Felchen haben je nach See in der Schweiz einen anderen Stammbaum. Ein Forschungsergebnis vom Wasserforschungsinstitut Eawag.

Die Berufsfischerei weiss es schon lange: Nicht nur einen Felchen gibt es in der Schweiz, sondern eine ganze Palette von Felchenarten mit unterschiedlichen Spezialisierungen und lokalen Namen. Ein Team von Forschenden hat nun das gesamte Erbgut der verschiedenen Felchen analysiert und nachgewiesen, wie sich die Spezialisten in jeder See-Region unabhängig voneinander entwickelt haben.

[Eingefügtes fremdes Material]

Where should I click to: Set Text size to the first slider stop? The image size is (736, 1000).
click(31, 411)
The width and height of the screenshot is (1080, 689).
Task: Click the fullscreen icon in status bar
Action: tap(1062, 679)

In nur 10’000 Jahren entwickelt

Evolution geht manchmal recht schnell. Die mindestens 24 Felchenarten in den grossen Voralpenseen haben sich jedenfalls alle erst nach der letzten Eiszeit entwickelt, also nicht in Jahrmillionen, sondern in «nur» rund 10’000 Jahren. Sie unterscheiden sich in Aussehen und Grösse, aber auch in der bevorzugten Tiefe, wo sie leben und sich fortpflanzen sowie in ihrem bevorzugten Menuplan. In Ufernähe ernähren sich grosse «Balchen» überwiegend von Bodenorganismen, im offenen Wasser die kleinen «Albeli» von Plankton und dazwischen mittelgrosse «Felchen» von beidem. In sehr tiefen Seen wie Thuner-, Vierwaldstädter- und Bodensee kommen ungewöhnliche Arten dazu, die im Freiwasser leben und laichen oder in über hundert Metern Tiefe leben.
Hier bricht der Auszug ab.